[Task data Boundary: Start]

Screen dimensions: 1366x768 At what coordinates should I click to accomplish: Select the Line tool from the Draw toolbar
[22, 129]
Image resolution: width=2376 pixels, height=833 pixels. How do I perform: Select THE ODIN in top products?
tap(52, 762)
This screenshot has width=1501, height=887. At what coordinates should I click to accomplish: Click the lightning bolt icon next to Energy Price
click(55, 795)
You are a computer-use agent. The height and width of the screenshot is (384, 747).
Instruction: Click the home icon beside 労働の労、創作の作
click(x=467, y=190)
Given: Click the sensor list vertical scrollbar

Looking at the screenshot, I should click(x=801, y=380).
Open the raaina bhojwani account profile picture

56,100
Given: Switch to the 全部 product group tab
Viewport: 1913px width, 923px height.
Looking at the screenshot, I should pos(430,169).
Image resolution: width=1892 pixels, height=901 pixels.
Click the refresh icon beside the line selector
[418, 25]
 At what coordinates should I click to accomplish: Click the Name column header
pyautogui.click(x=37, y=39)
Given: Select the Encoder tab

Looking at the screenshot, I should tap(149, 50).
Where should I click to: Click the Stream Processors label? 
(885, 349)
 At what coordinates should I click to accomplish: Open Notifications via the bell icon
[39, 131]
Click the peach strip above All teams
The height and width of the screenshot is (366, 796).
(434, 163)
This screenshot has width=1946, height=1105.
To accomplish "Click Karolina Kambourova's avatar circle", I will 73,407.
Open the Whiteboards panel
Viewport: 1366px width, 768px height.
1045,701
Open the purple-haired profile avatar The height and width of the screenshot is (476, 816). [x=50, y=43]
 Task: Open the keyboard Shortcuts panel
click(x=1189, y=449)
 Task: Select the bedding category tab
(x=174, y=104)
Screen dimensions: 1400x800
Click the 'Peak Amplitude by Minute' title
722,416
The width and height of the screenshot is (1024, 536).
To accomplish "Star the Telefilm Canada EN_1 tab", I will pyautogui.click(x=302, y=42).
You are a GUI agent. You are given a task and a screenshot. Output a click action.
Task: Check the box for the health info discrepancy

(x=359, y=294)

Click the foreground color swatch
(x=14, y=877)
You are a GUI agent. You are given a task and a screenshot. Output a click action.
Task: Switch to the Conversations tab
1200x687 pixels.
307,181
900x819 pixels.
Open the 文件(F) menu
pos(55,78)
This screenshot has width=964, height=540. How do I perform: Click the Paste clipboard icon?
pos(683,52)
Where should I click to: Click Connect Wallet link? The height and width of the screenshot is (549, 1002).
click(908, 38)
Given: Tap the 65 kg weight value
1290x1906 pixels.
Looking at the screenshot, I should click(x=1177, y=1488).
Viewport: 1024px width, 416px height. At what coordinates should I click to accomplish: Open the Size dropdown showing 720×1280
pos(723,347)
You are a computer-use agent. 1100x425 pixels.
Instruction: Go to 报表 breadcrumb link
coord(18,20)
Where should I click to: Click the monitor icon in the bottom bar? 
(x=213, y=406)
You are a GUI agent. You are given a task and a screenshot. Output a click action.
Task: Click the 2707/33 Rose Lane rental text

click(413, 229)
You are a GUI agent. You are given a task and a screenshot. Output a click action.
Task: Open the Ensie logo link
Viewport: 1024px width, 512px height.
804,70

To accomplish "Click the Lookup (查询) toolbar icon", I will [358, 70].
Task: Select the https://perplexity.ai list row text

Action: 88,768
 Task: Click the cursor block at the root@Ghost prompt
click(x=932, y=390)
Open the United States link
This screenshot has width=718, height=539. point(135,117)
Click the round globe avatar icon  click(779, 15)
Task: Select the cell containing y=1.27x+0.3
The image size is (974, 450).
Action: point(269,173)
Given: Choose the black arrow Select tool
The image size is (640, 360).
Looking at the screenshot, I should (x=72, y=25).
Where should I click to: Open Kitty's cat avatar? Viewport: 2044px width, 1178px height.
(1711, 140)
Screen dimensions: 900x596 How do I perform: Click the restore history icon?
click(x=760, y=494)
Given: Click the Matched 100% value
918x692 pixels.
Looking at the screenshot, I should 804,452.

[Task data Boundary: End]

Work to be completed.
The full data, transcribed without change, is the expected answer.

Task output.
Screen dimensions: 1366x768 At what coordinates should I click to accomplish: Select the Line tool from the Draw toolbar
[22, 129]
Image resolution: width=2376 pixels, height=833 pixels. How do I perform: Select THE ODIN in top products?
tap(52, 762)
This screenshot has width=1501, height=887. At what coordinates should I click to accomplish: Click the lightning bolt icon next to Energy Price
click(55, 795)
You are a computer-use agent. The height and width of the screenshot is (384, 747).
Instruction: Click the home icon beside 労働の労、創作の作
click(x=467, y=190)
Given: Click the sensor list vertical scrollbar

Looking at the screenshot, I should click(x=801, y=380).
Open the raaina bhojwani account profile picture

56,100
Given: Switch to the 全部 product group tab
Viewport: 1913px width, 923px height.
Looking at the screenshot, I should pos(430,169).
Image resolution: width=1892 pixels, height=901 pixels.
Click the refresh icon beside the line selector
[418, 25]
 At what coordinates should I click to accomplish: Click the Name column header
pyautogui.click(x=37, y=39)
Given: Select the Encoder tab

Looking at the screenshot, I should tap(149, 50).
Where should I click to: Click the Stream Processors label? 
(885, 349)
 At what coordinates should I click to accomplish: Open Notifications via the bell icon
[39, 131]
Click the peach strip above All teams
The height and width of the screenshot is (366, 796).
(434, 163)
This screenshot has width=1946, height=1105.
To accomplish "Click Karolina Kambourova's avatar circle", I will 73,407.
Open the Whiteboards panel
Viewport: 1366px width, 768px height.
1045,701
Open the purple-haired profile avatar The height and width of the screenshot is (476, 816). [x=50, y=43]
 Task: Open the keyboard Shortcuts panel
click(x=1189, y=449)
 Task: Select the bedding category tab
(x=174, y=104)
Screen dimensions: 1400x800
Click the 'Peak Amplitude by Minute' title
722,416
The width and height of the screenshot is (1024, 536).
To accomplish "Star the Telefilm Canada EN_1 tab", I will pyautogui.click(x=302, y=42).
You are a GUI agent. You are given a task and a screenshot. Output a click action.
Task: Check the box for the health info discrepancy

(x=359, y=294)

Click the foreground color swatch
(x=14, y=877)
You are a GUI agent. You are given a task and a screenshot. Output a click action.
Task: Switch to the Conversations tab
1200x687 pixels.
307,181
900x819 pixels.
Open the 文件(F) menu
pos(55,78)
This screenshot has width=964, height=540. How do I perform: Click the Paste clipboard icon?
pos(683,52)
Where should I click to: Click Connect Wallet link? The height and width of the screenshot is (549, 1002).
click(908, 38)
Given: Tap the 65 kg weight value
1290x1906 pixels.
Looking at the screenshot, I should click(x=1177, y=1488).
Viewport: 1024px width, 416px height. At what coordinates should I click to accomplish: Open the Size dropdown showing 720×1280
pos(723,347)
You are a computer-use agent. 1100x425 pixels.
Instruction: Go to 报表 breadcrumb link
coord(18,20)
Where should I click to: Click the monitor icon in the bottom bar? 
(x=213, y=406)
You are a GUI agent. You are given a task and a screenshot. Output a click action.
Task: Click the 2707/33 Rose Lane rental text

click(413, 229)
You are a GUI agent. You are given a task and a screenshot. Output a click action.
Task: Open the Ensie logo link
Viewport: 1024px width, 512px height.
804,70

To accomplish "Click the Lookup (查询) toolbar icon", I will [358, 70].
Task: Select the https://perplexity.ai list row text

Action: 88,768
 Task: Click the cursor block at the root@Ghost prompt
click(x=932, y=390)
Open the United States link
This screenshot has width=718, height=539. point(135,117)
Click the round globe avatar icon  click(779, 15)
Task: Select the cell containing y=1.27x+0.3
The image size is (974, 450).
Action: point(269,173)
Given: Choose the black arrow Select tool
The image size is (640, 360).
Looking at the screenshot, I should (x=72, y=25).
Where should I click to: Open Kitty's cat avatar? Viewport: 2044px width, 1178px height.
(1711, 140)
Screen dimensions: 900x596 How do I perform: Click the restore history icon?
click(x=760, y=494)
Given: Click the Matched 100% value
918x692 pixels.
Looking at the screenshot, I should 804,452.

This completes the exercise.